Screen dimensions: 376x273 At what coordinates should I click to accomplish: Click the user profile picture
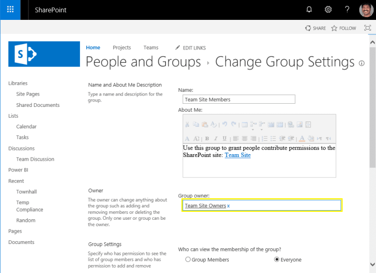coord(366,10)
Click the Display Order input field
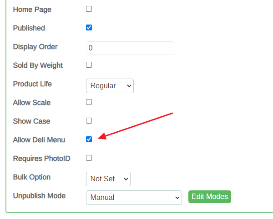 click(130, 48)
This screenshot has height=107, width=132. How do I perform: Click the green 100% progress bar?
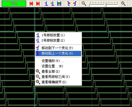[x=14, y=4]
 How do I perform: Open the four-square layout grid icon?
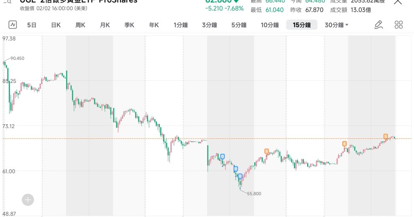point(399,25)
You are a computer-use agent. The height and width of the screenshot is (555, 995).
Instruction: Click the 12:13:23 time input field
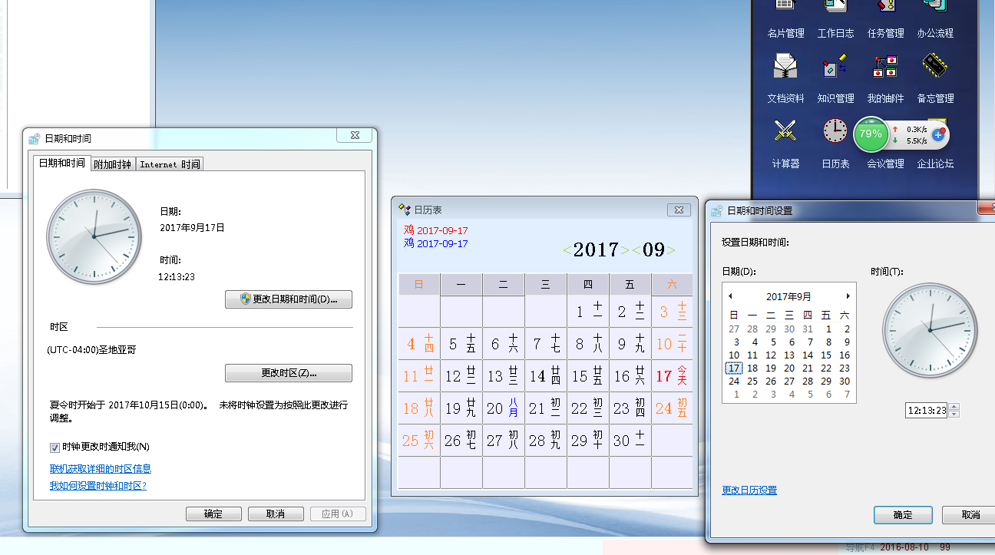pyautogui.click(x=927, y=411)
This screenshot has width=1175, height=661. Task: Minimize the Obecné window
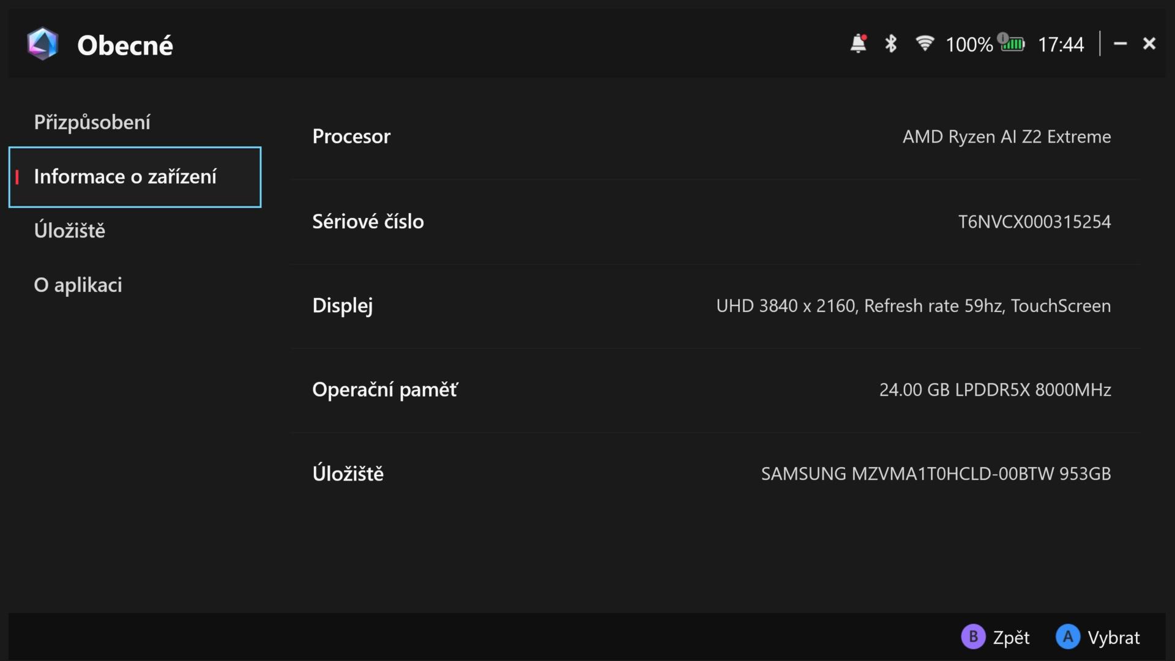click(1120, 44)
■ ■ ■ ■ ■
Work instructions =
Convert every line of the items above into a Markdown table with the columns Row and Line, numbering each row and omitting blank lines. Exclude the pictures from the table.

Complete answer =
| Row | Line |
|---|---|
| 1 | Screen dimensions: 376x273 At what coordinates should I click to accomplish: Click the user profile picture |
| 2 | coord(366,10) |
| 3 | Click the Display Order input field |
| 4 |  click(130, 48) |
| 5 | This screenshot has height=107, width=132. How do I perform: Click the green 100% progress bar? |
| 6 | [x=14, y=4] |
| 7 |  How do I perform: Open the four-square layout grid icon? |
| 8 | point(399,25) |
| 9 | You are a computer-use agent. The height and width of the screenshot is (555, 995). |
| 10 | Instruction: Click the 12:13:23 time input field |
| 11 | pyautogui.click(x=927, y=411) |
| 12 | This screenshot has width=1175, height=661. Task: Minimize the Obecné window |
| 13 | click(1120, 44) |